_AIM OF THE TASK:_ Can you write out the rows word for word, from the line that contains "Open the mupeamadi username link" through the end of the rows, both ends included, and leave the pictures out?

Item coordinate data:
-------
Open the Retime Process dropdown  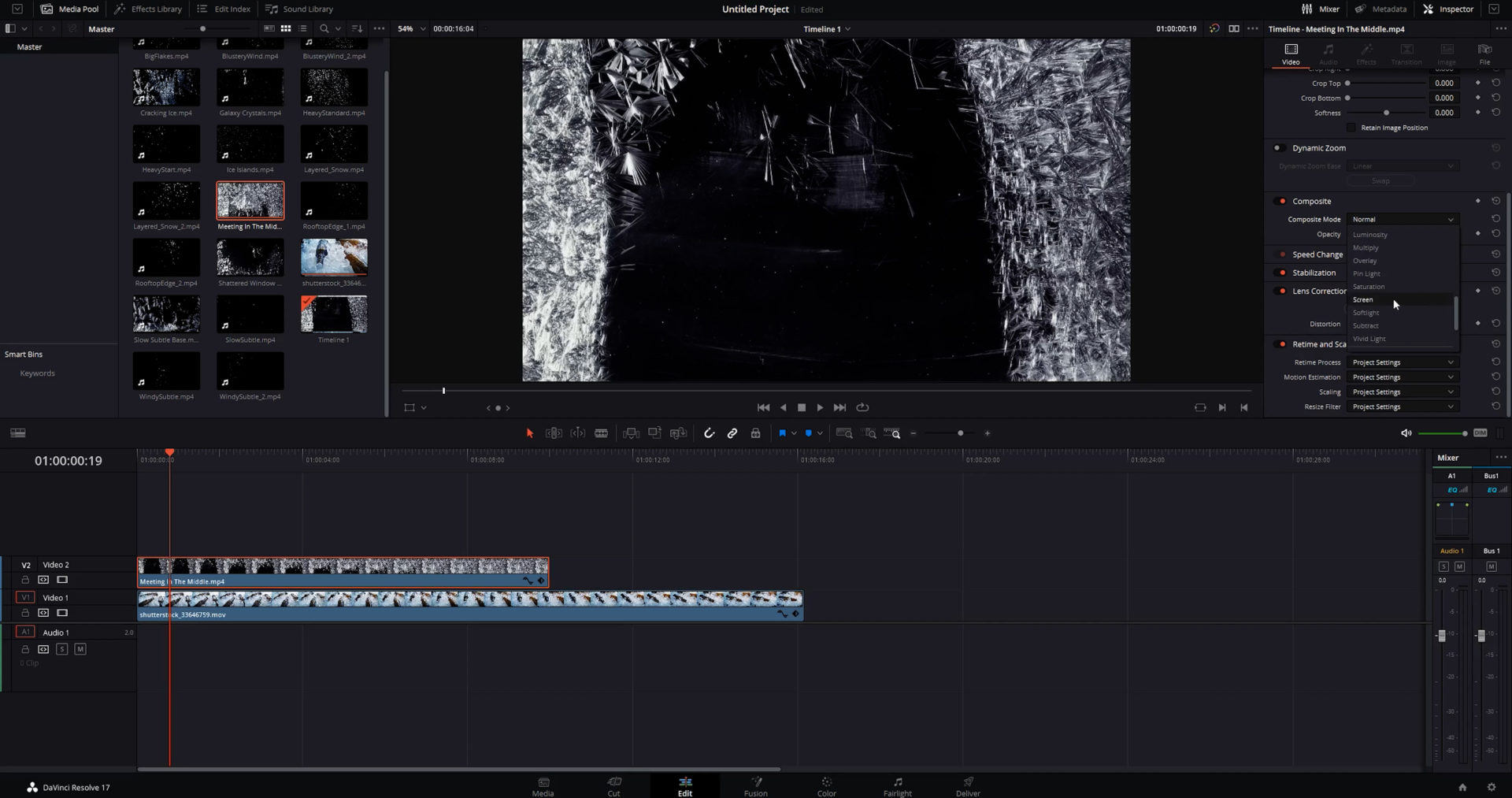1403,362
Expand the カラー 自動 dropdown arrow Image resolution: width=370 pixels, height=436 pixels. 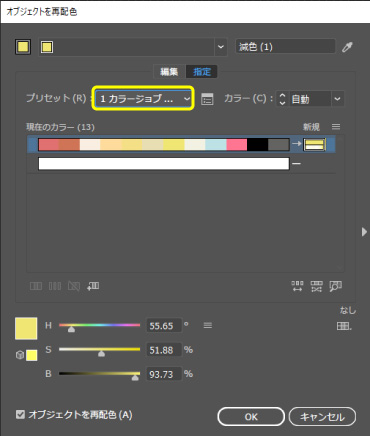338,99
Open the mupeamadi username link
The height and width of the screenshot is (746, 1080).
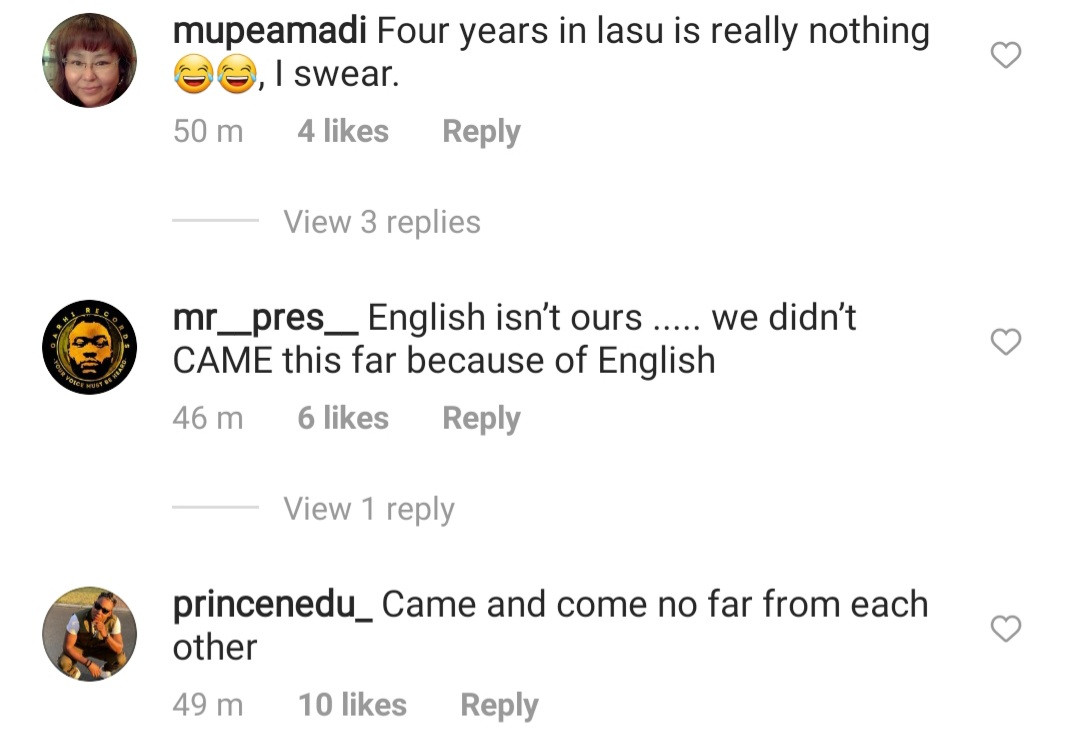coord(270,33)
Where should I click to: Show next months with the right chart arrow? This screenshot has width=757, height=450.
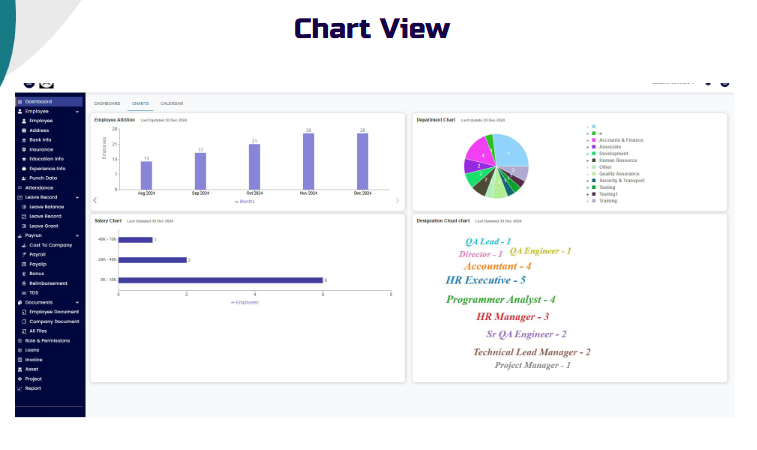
-------
_OUTPUT BELOW:_
Open the mupeamadi username link
The height and width of the screenshot is (746, 1080).
coord(270,33)
Where should I click to: Show next months with the right chart arrow? This screenshot has width=757, height=450.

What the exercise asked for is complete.